Homage to Blackberries


Homage to blackberries 

I have been a close neighbor to blackberries for many years. As a goat-herd vegetation clearer and a farmer I have grown to love and respect these amazing brambles. In my vegetation-clearing business we uncovered cars, swales, fences, steep hillsides and even houses where mowers could never reach! In my opinion, the blackberry plant is a being worth as much praise as it is disdained!

I’ve watched blackberry bushes put on new sprigs in spring…soft enough even with thorns to pluck away from last year’s stems with bare fingers. In warm, wet weather they send out vines like sprinting Olympic runners bursting from the starting blocks. Then in late spring they begin to bloom. They push out their delicate violet-blushed but mostly white, 5 petal blossoms by the thousands until the brambles resemble waves across the landscape and the blooms foam. As spring ripens into summer the blossoms peak and in midsummer the flowers develop into fruit if the pollinators have done their work. (Which they always do!) Each stamen swells into a green hard orb with a seed inside. Then they expand with juice as they ripen creating a cluster of dark purple, sugar filled balloons-each bundle becomes a beautiful, rich, sweet berry!

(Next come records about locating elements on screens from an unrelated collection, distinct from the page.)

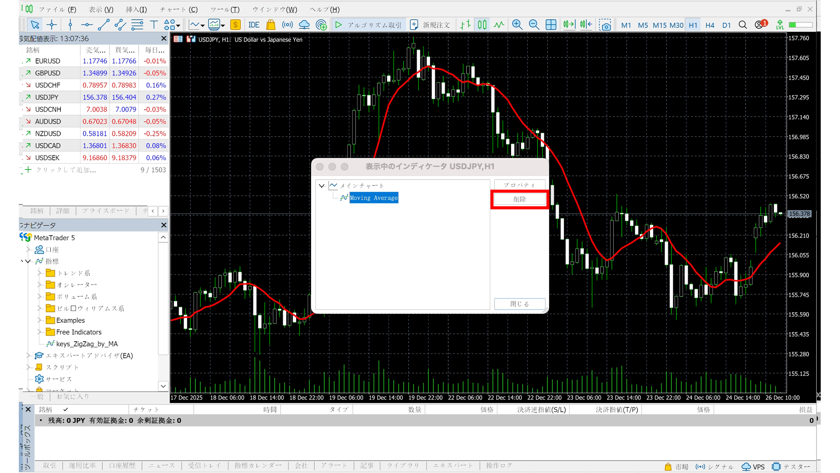Toggle candlestick chart display
The width and height of the screenshot is (840, 473).
coord(482,25)

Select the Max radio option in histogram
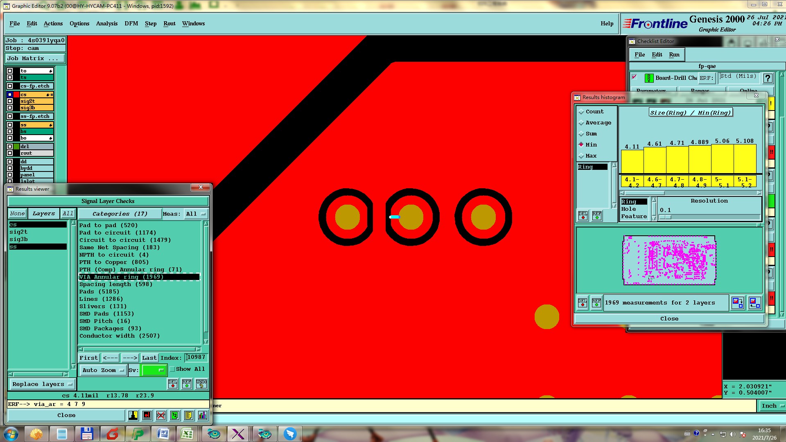(581, 156)
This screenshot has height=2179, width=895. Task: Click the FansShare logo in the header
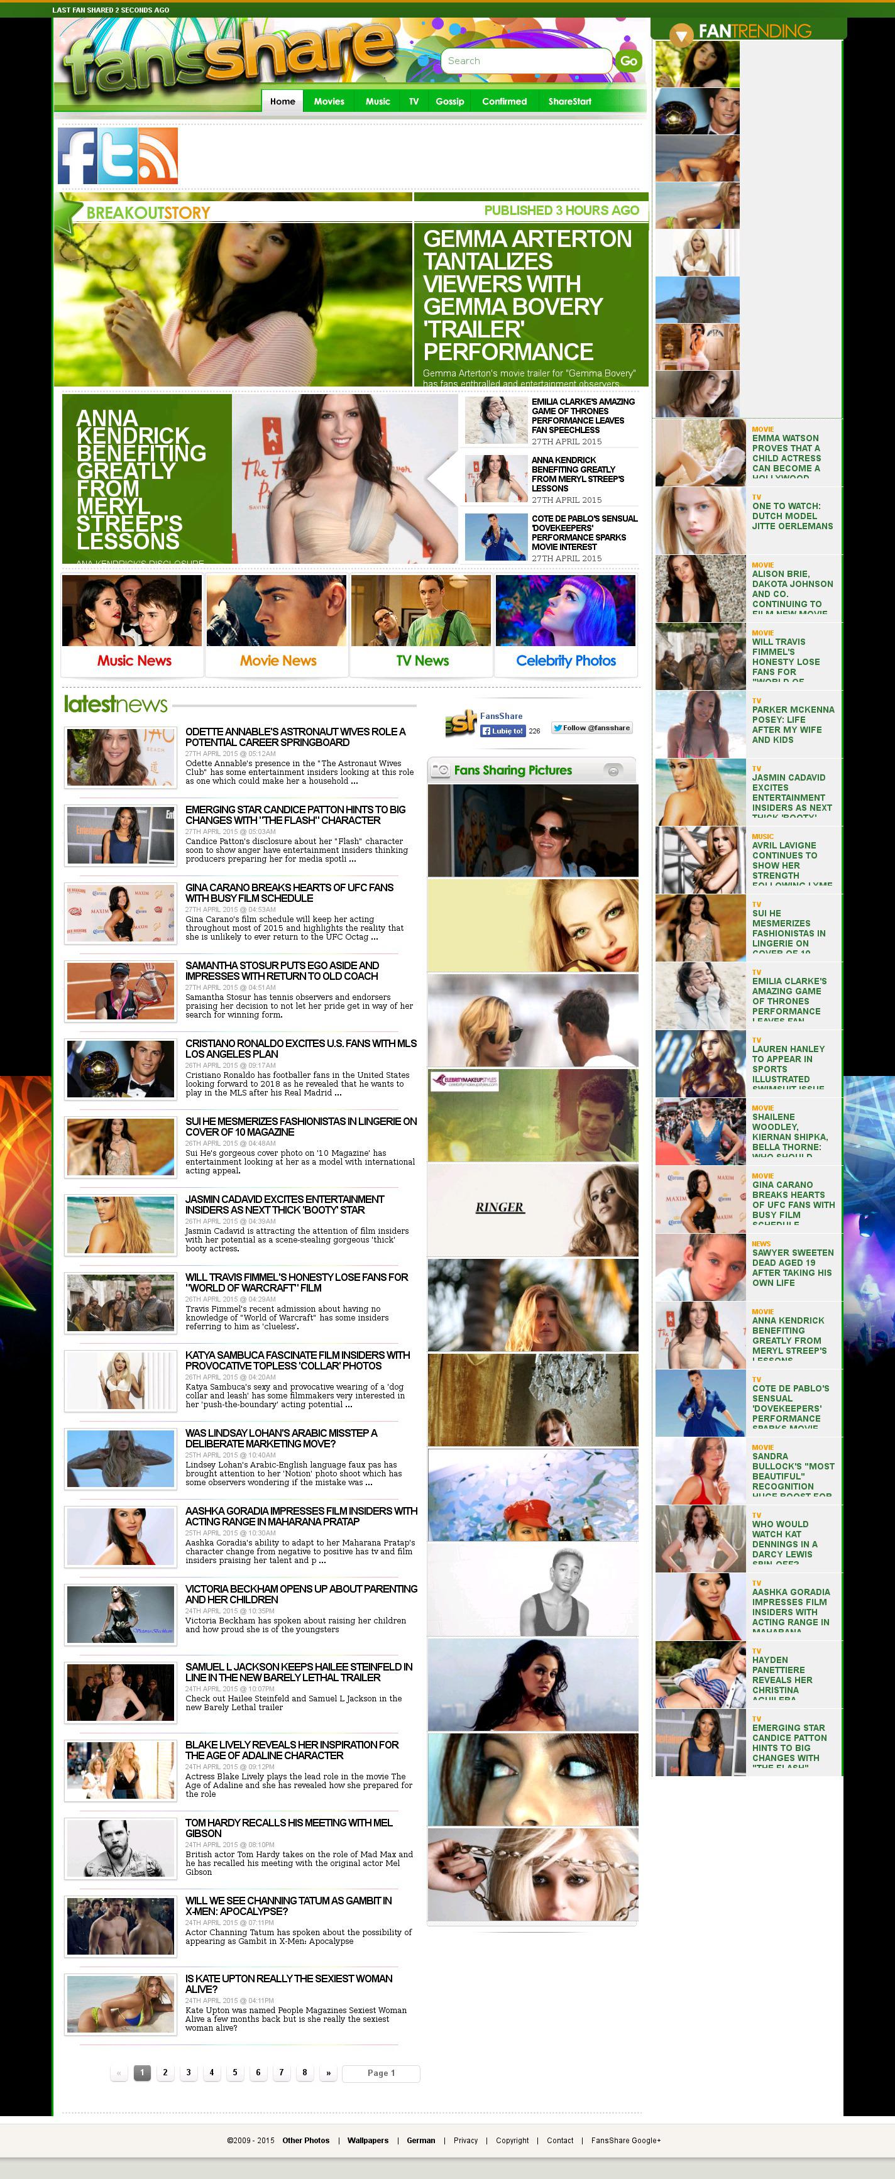(228, 59)
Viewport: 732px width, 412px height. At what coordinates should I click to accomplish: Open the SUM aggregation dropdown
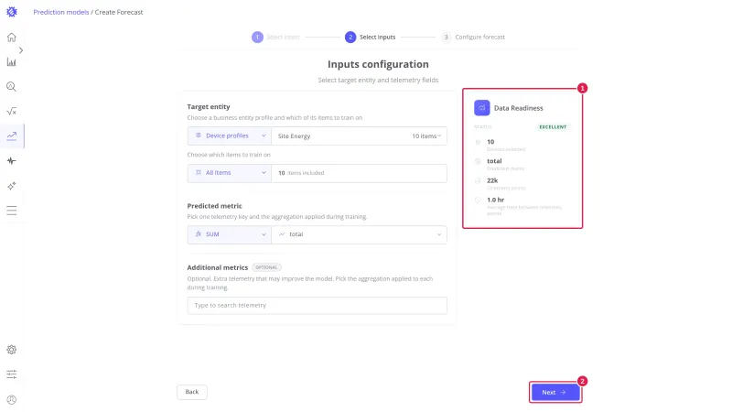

We all celebrate! The birds, the raccoons, the coyotes, the rabbits, the goats, the rodents, the deer and I! (The exceptions are the farmers and homeowners in the act of spending hours and hours pruning away at the wild waves of thorny thickets devouring houses and gardens.) But I am among those who love the tangy, bright flavor of the blackberry! I’ve grown blackberry cultivars with fancy names like Logan, Marion and Triple Crown Thornless. But my favorite remains the common, weedy blackberry wether it’s the native trailing or the imported invasive growing indiscriminately everywhere including railroad tracks, roadsides, old buildings and fences. Nothing stops them short of heavy poisoning or goat browsing (which takes more time than most folks are willing to spend among their prickly vines!)

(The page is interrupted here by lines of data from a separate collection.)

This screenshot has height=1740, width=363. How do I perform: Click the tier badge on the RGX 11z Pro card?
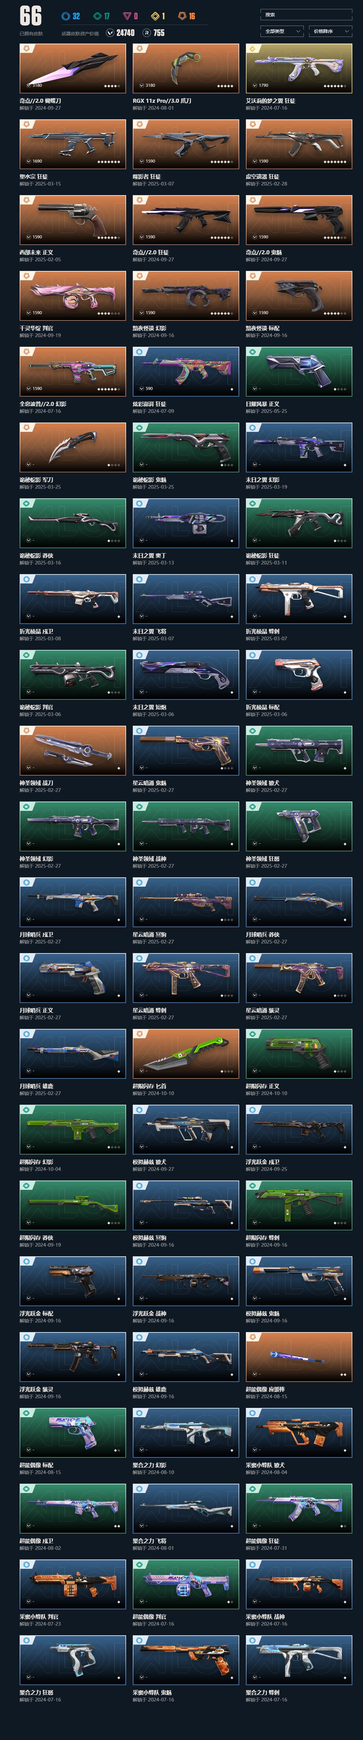(139, 49)
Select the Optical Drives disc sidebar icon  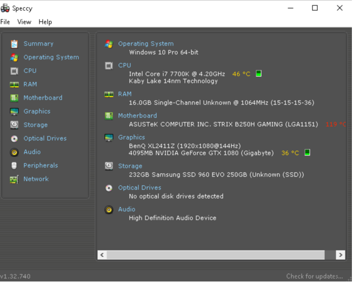pyautogui.click(x=14, y=139)
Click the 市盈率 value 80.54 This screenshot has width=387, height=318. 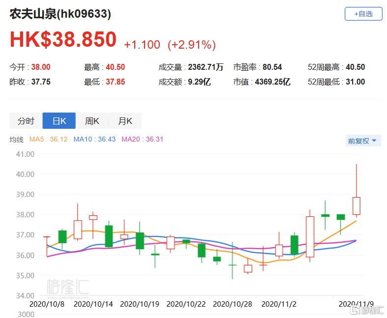coord(272,67)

Then comes fall when the berries have been eaten and seeds distributed far and wide. The cackling geese gather in great numbers and fly across the milky white sky. The river is low and the nights are cool so the last of the uneaten berries begin to wither. Some of the blackberry leaves take on magnificent red and yellow coloring from the inner veins out. The remaining settle into a deep, dark, restful green to prepare for winter as the nutrients draw back into the roots beneath soil. The strappy new summer canes harden into a deep purple hue rendering their thorns more painfully resistant to the unprotected passerby. They will remain hard and thick as an under structure for next year’s tender new canes. This is the time of year when the roots take on their duties of food storage and above ground the plant settles into an unremarkable mass of leaves and thorny canes that tolerate freezing temperatures, heavy rains and short days with little sunlight. They become suspended in a stillness until the spring brings longer days and the nutrients reawaken last year’s canes to sprout new vines-starting the whole cycle again.

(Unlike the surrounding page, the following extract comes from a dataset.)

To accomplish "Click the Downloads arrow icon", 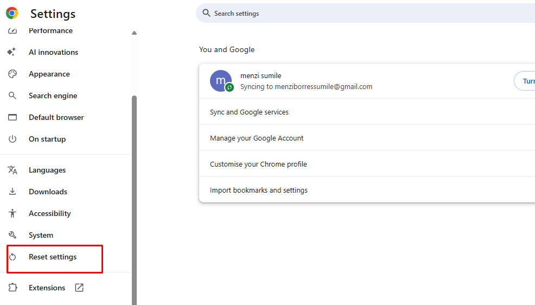I will pos(12,192).
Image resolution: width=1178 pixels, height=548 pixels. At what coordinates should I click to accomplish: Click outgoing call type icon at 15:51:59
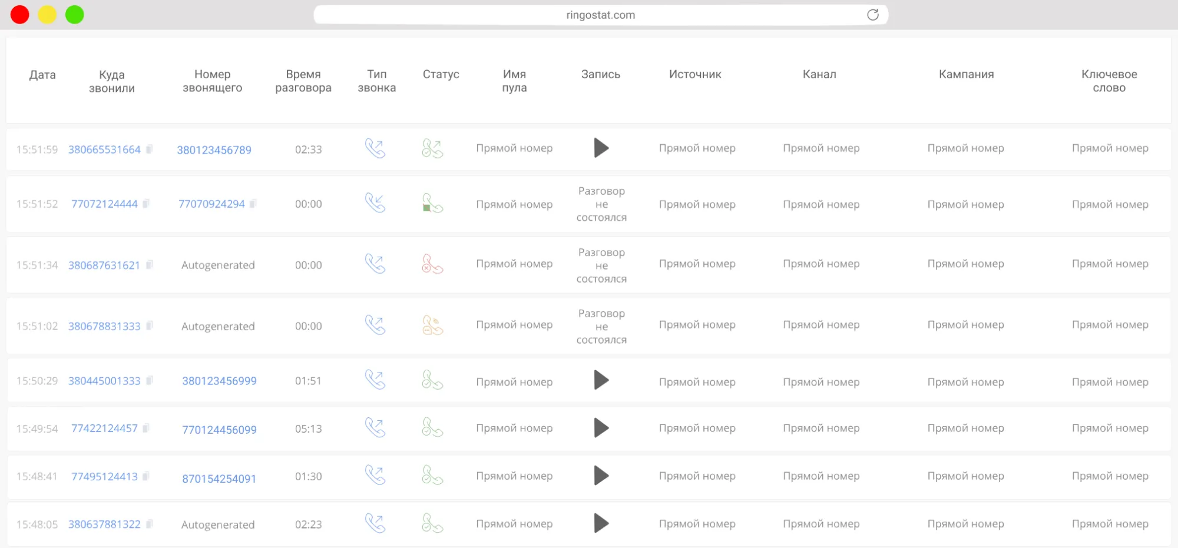tap(375, 148)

I imagine the profound wisdom of these plants has been earned by rehearsing these steps for a very long time. Like the beating of a drum, they have danced into the music of each season with perfect timing, accomplishing each task with magnificent precision. I’ve seen ornamental pears and cherries bloom in autumn mistaking the day length for spring. Blackberries rarely fall for this. They read the sky and the air without fail.

One can learn a lot from blackberries.

Like withdrawing back to your roots when things are cruel and unpleasant around you.

Like don’t waste your energy when the season isn’t quite right.

Like sprinting as if you were an Olympian when spring arrives using every second as an opportunity to grow.

Like sharing your best fruits by the millions so that your seeds can be sown miles away.

Much comfort in life can be found in the example of the blackberry plant.